When I first got sober, I was very excited to share this time with my family and it meant a lot to have them come and visit on the weekends. We really enjoyed the time we were able to just sit down with one another and talk about life and everything that was current and not have to worry about anything else going on. Having my family be a part of my recovery really gave me something to hold on to, especially early on.
My relationship with my family in recovery has grown a lot, but has also in some ways returned to how it was when I was younger. I remember also being close with my family when we were growing up. I am close in age with all of my siblings and we always did things together as kids. It’s been really awesome to be able to rectify those relationships and continue to build them. My older brother and I both really love surfing and we did it a lot when were younger but as we got older we grew apart and I was so worried about my own life that we never got to get together anymore to surf. Nowadays, we love using that along with other outdoor activities, to continue growing our bond and we talk almost every day.
I have quite a few nieces and nephews now too that I didn’t spend much time getting close to until I got sober. It’s been great to show up as an uncle to them now and make up for time that I never spent with them over the previous years. It’s just been so eye opening to me since I got sober how many people I have in my life to support me. And I think that is what I have really been able to see as one of the biggest factors in helping me to stay sober. The fact that there are so many people behind me on this journey and who are all pushing for me to succeed.

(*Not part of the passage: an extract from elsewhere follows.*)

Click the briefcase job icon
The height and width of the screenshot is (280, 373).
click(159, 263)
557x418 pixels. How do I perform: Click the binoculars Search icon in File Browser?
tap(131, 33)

Though this has not been easy, it has all been worth it and my family has all grown so much from this experience. Since my family and I have been so close for so long, I think it is really easy for us to want the best for each other and when one of us is having a hard time we always have each other to help and support one another. One of the key things to help my relationship with my family to grow, is the ability to be honest and to build trust back. My experience with rebuilding my relationship with my family in recovery was pretty easy because I have always been pretty close with them. But I know for some it is not that easy and there has been a much bigger wedge put between the relationships. I always tell people to just never give up. Never give up hope that things will grow and get better, because from my experience and what I have seen, it always does. In some way or another the relationship always improves. It just takes time and patience.
I was always taught to never give up on loved ones. That is what was shown to me through my experience and my journey of getting sober and I have in turn learned to always pass that along to others and make sure I practice that in all my relationships. The family unit for me is where I was taught to love. And I owe it to my family for teaching me how to love others.